On the other hand, $\angle XAE = \angle DEA = a$. Therefore $\angle XCE = \angle XAE$ which shows that $AXEC$ is cyclic. Then we see that $\angle ACX = a = \angle XCE$, so the corresponding chords are equal: $AX=XE$. Also note that $X$ lies on the bisector of angle $ACB$ and since $ACB$ is isosceles, it follows that $AX=XB$.

Then we find $AX=XB=AB$ so $AXB$ is equilateral. Clearly $\angle CBX = XAC = 2a$. Writing down the sum of angles of triangle $ABC$ leads to $2a+2\cdot(2a+60^\circ)=180^\circ$ which yields $a=10^\circ$.


Below is another solution.

First we're going to show that $DE=AD$. To do so we exclude the possibilities that $DE>AD$ and $DE<AD$.

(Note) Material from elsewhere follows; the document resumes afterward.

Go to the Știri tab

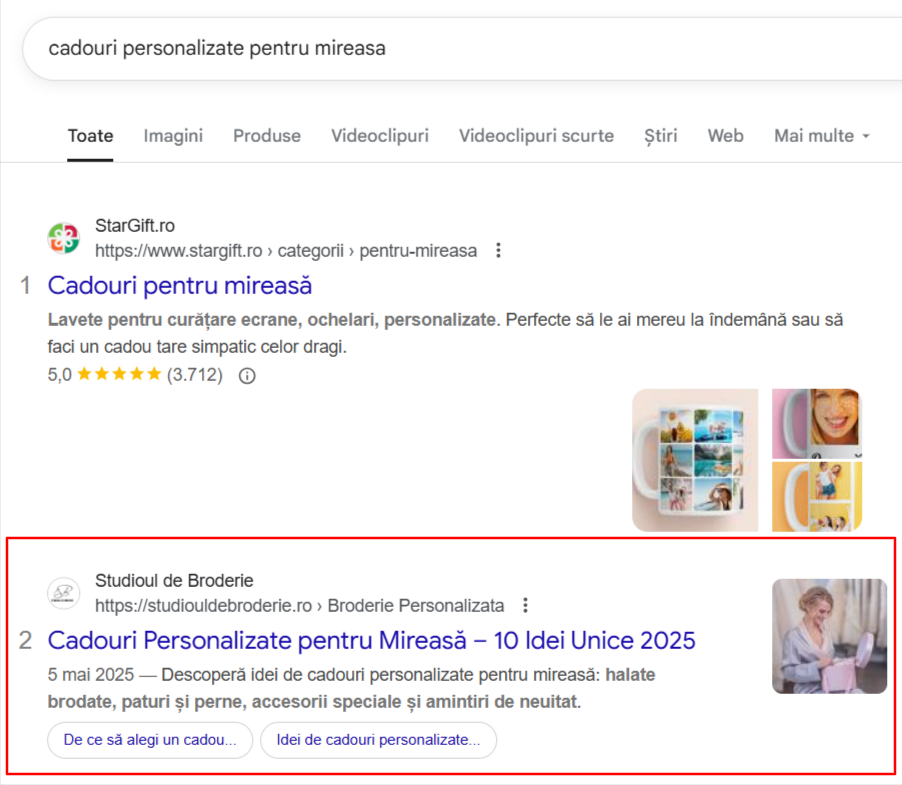[x=660, y=136]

If $DE>AD$ then $\angle EAD > \angle DEA = a$. This means that $\angle EDC = a+\angle EAD > 2a = \angle DCE$ which implies that $CE>DE$ and we have a contradiction: $CE>DE>AD=CE$. If $DE<AD$ then all inequalities get reversed and we have a contradiction again. Hence $DE=AD$.

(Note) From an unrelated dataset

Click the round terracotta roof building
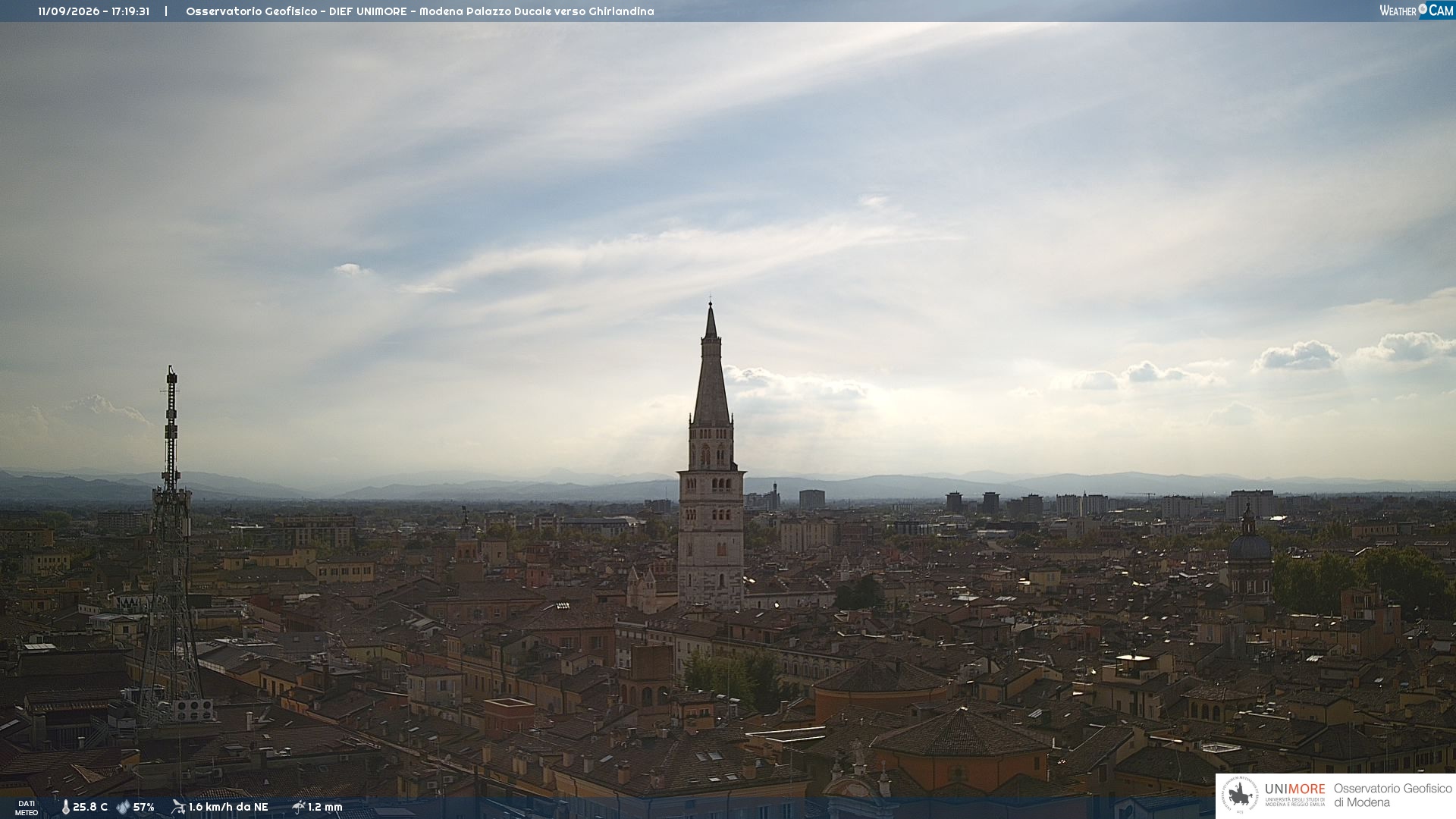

Then let $F$ be the circumcenter of $ADE$. Then $\angle DFA = 2\angle DEA = \angle ACB$, so the isosceles triangles $ADF$ and $BAC$ are similar. They are actually congruent because $AD=AB$. Since $AD=DE$, it also follows that $DEF$ is congruent to both $ADF$ and $BAC$. We can also see that $F$ lies on $AB$ because $\angle FAD = \angle BAC$.

Let $G$ be the point on $DF$ such that $DG=BE$. Then triangles $BAE$, $ADG$ and $EDG$ are congruent. In particular, $AE=EG=GA$, so triangle $AEG$ is equilateral.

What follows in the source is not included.